### TEXT SHOWN
┌──

Cub Scout Cryptography: Using Python For Puzzles & Codes

This site started as a casual programming project. Actually, the code behind our first word solvers wasn’t even intended as a website. It was a collection of small python scripts (”code doodles”) which I threw together to play with some word game ideas. It wasn’t until later that I realized these programs could be delivered as a website.

Once you learn the basics, computer programming is easier than it looks. The secret is to break it up into small meaningful chunks: little micro-programs you can knock out in under an hour. Most of my stuff involves either Python (for solvers & server code) or Javascript (little widgets that run in a Web browser). I call these ”code doodles”, since I knock them out by opening up a code interpreter and tinkering with a couple of short lines of code until it works. Once I have a decent looking code doodle, I can plug it into a larger system (python webserver and my page templates).

We just opened up a new section of the site focused on simple codes, what I refer to as cub scout cryptography. These are computer implementations of basic pen & paper ciphers. The first two solvers are a Caesar cipher decoder and a Reverse Alphabet Code. While I would not advise using these tools to try to hide massive secrets, they can probably deter your nosy big siblings from reading your diary and may help you solve a puzzle or two….

But for the cub scouts among you, you can actually create your own version of this solver at home using Python! These codes are what is known as simple monoalphabetic substitution ciphers: every letter in the alphabet is mapped to another letter.

└──

### MATERIAL
┌──

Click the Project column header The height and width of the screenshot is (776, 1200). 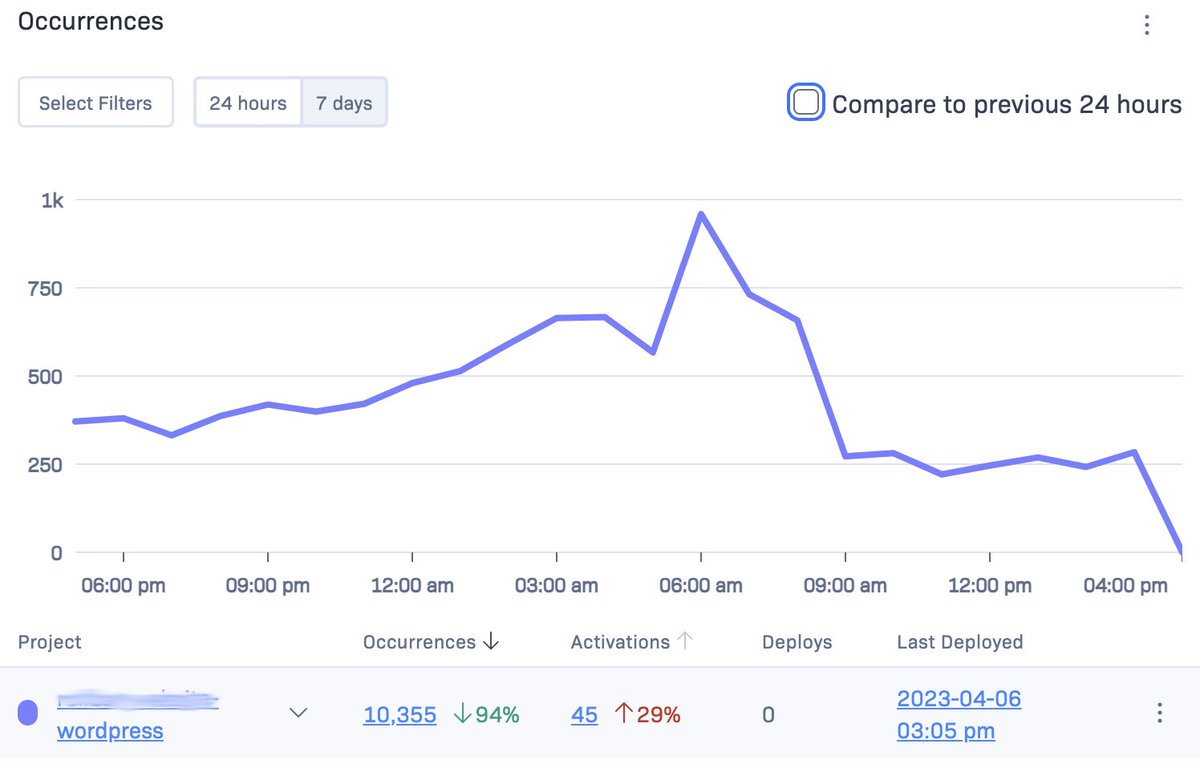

└──

### TASKS TO COMPLETE
[A] Please list every sentence after the title of the cub scout cryptography piece that mentions Python, in either capitalization.
[B] Carry on the cub scout cryptography piece, starting after its final sentence.

### EXERCISE ANSWERS
[A]
- It was a collection of small python scripts (”code doodles”) which I threw together to play with some word game ideas.
- Most of my stuff involves either Python (for solvers & server code) or Javascript (little widgets that run in a Web browser).
- Once I have a decent looking code doodle, I can plug it into a larger system (python webserver and my page templates).
- But for the cub scouts among you, you can actually create your own version of this solver at home using Python!

[B]
You will need to install Python on your computer (warning: ask your parents first!). An installer is available from the official Python site – they also have some tutorials on how to get started. Once you have Python installed and can run basic scripts (the ”hello world” example), start the IDLE interpreter and enter the following program:

import string
message = ”my secret code”
alphabet = ”abcdefghijklmnopqrstuvwxyz”
codebook= sorted(alphabet, reverse=true)
table = string.maketrans(alphabet, codebook)

print ”coded message:”, message.translate(table)

Once you have this working, play with it a bit. You can decrypt your messages by flipping the alphabet and the codebook variables in the maketrans statement. You can create new codes by swapping out the codebook statement for a new mapping. Take a look at rot13 and the Caesar cipher and see if you can change the program to handle these ciphers!

Remember….small bites (bytes?). And don’t be afraid to look questions up on Google when it doesn’t work the first time. I have been programming for over 30 years and I consult Google many times a day for help…

Good luck and have fun!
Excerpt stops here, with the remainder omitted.